Ieri ho avuto l’onore e il piacere di ascoltare le parole del Generale del Corpo d’Armata dell’Esercito Italiano Salvatore Farina, “La costruzione della Leadership tra appartenenza e responsabilità” con una dimensione etica così forte e così accogliente che il primo pensiero è stato: tutti dovrebbero ascoltarlo. Perché oggi troppo spesso la dimensione che prevale è EGO-centrica, sempre più narcisista e interessata, in cui, anche la dimensione delle HR scivola nell’autoreferenzialità, per sopravvivere ad una gara all’ultimo post o meglio content, presentazione pubblica e video release. La dimensione umana è un’altra: è appartenenza, responsabilità, ma soprattutto coltivare valori, quei valori che salveranno quel crederci necessario a costruire; quei valori che nell’immediato daranno la visione, ma che nei momenti più difficili saranno la bussola, saranno i punti fermi sui quali ognuno starà saldamente stretto e continuerà a sentirsi risorsa.

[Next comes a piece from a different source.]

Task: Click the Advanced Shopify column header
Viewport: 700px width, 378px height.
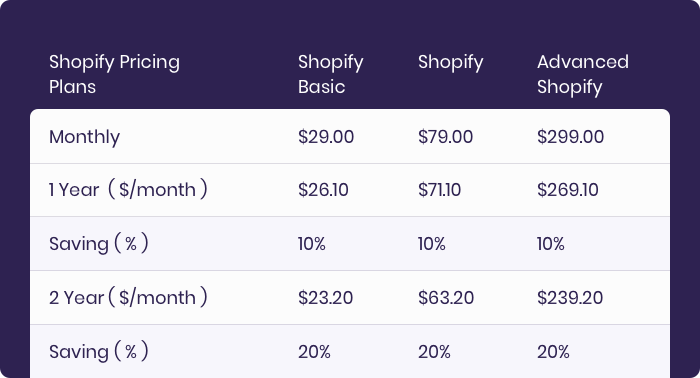Action: click(583, 74)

Coltivare è il verbo che più di ogni altro rappresenta il giusto modo di affrontare la vita, il lavoro e soprattutto le sfide di qualsiasi natura siano. Perché anche la partecipazione e il rispetto vanno coltivati, così come la fiducia e la voglia di condividere ogni giorno qualcosa di sé che sia utile agli altri. Quello che stai per dire è utile? Genera valore? Permette di accogliere? Promuove senso di responsabilità? Valorizza l’esperienza di qualcun altro? Se sì prosegui, altrimenti utilizza quelle energie in una riflessione più profonda e catalizza in te stesso l’opportunità di ascoltarti, questo è ciò che mi ripeto da sempre.
Coltivare l’ascolto di sé e degli altri è fondamentale, perché, come dice Erich Fromm, “Solo chi ha fede in se stesso può essere fedele agli altri”.

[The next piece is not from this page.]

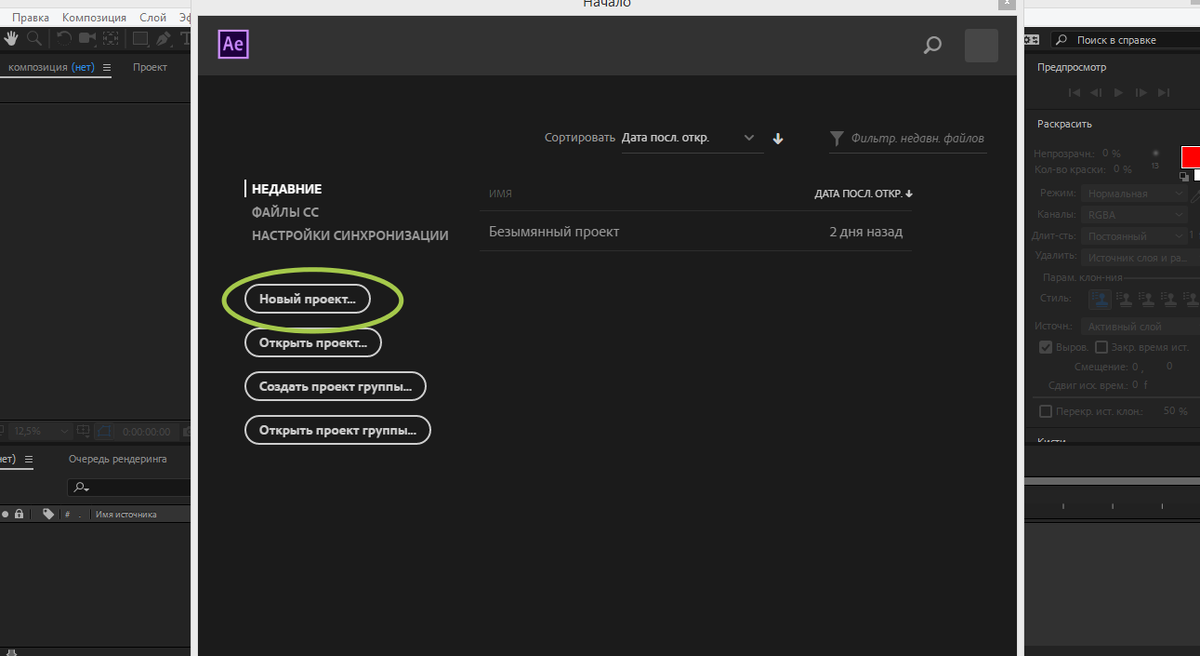Open the Композиция menu

pos(94,17)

Ed ecco che la fiducia diventa la chiave attorno alla quale costruire costantemente un senso di appartenenza e responsabilità. Fiducia in un leader, perché qualcuno deve essere in prima linea, perché deve stare accanto alla sua squadra, ma con la stessa fiducia nelle proprie capacità deve avere fiducia negli altri e ascoltare e lasciare spazio agli altri, perché a loro volta siano esempio, siano i migliori compagni di squadra, siano quella risorsa senza la quale il leader non esisterebbe. Ed ecco che esercitare la leadership con responsabilità e rispetto significa sapere apprendere, coltivare la partecipazione, in un costante flusso di dare e ricevere nella stessa misura.

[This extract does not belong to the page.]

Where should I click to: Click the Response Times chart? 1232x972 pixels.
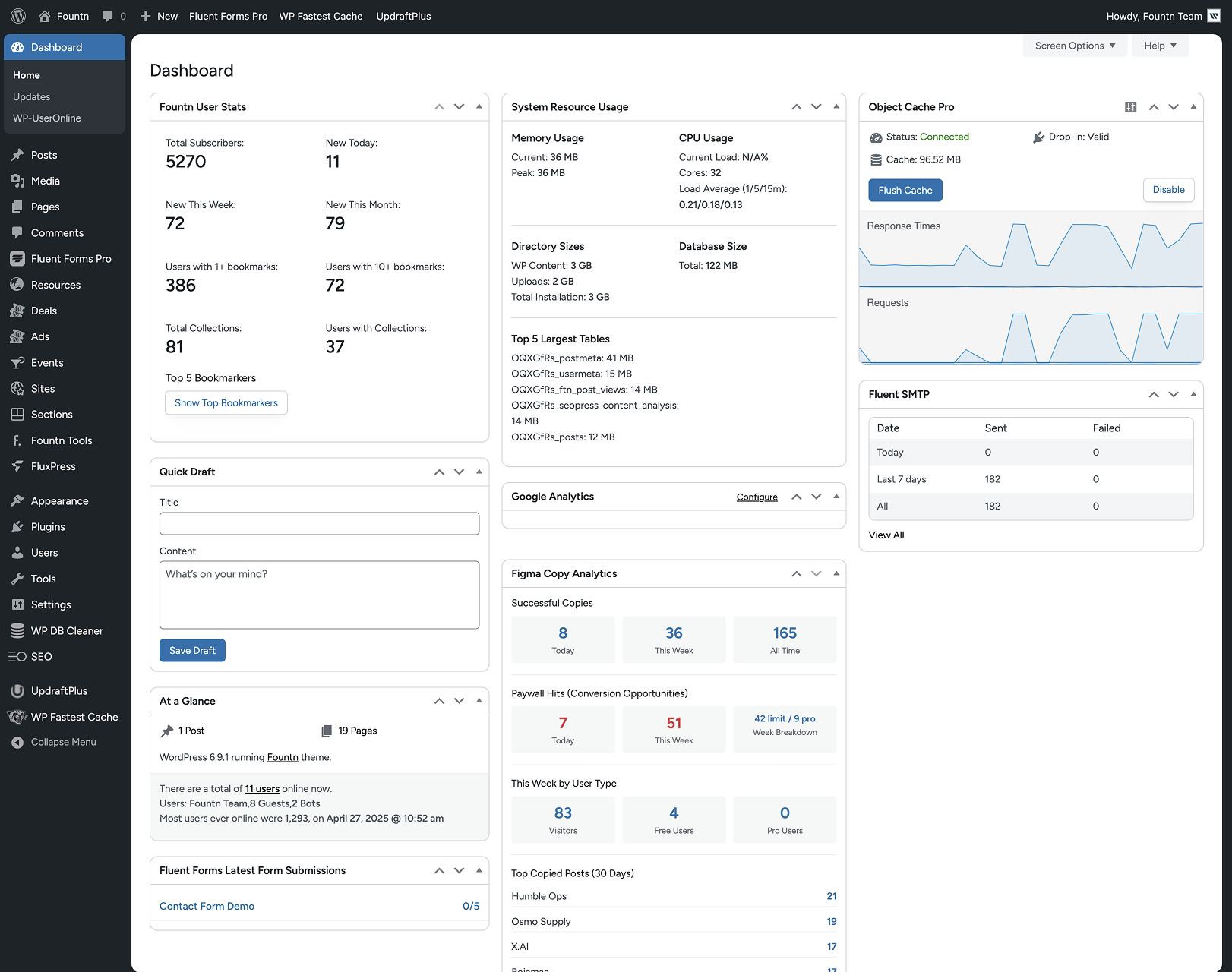coord(1031,254)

Così ogni leader che sia istituzione, pubblica amministrazione, impresa, insegnante, genitore deve vivere nell’esempio e non nel giudizio, nel coraggio, nella lealtà delle azioni, perché nella correttezza sta l’esempio migliore, il senso di fiducia, la stima e quel meccanismo virtuoso attraverso il quale godere di un ascendente presso i propri collaboratori e nell’errore, che è umano, imparare la lezione che nessuno è perfetto e tutti possiamo migliorarci costantemente.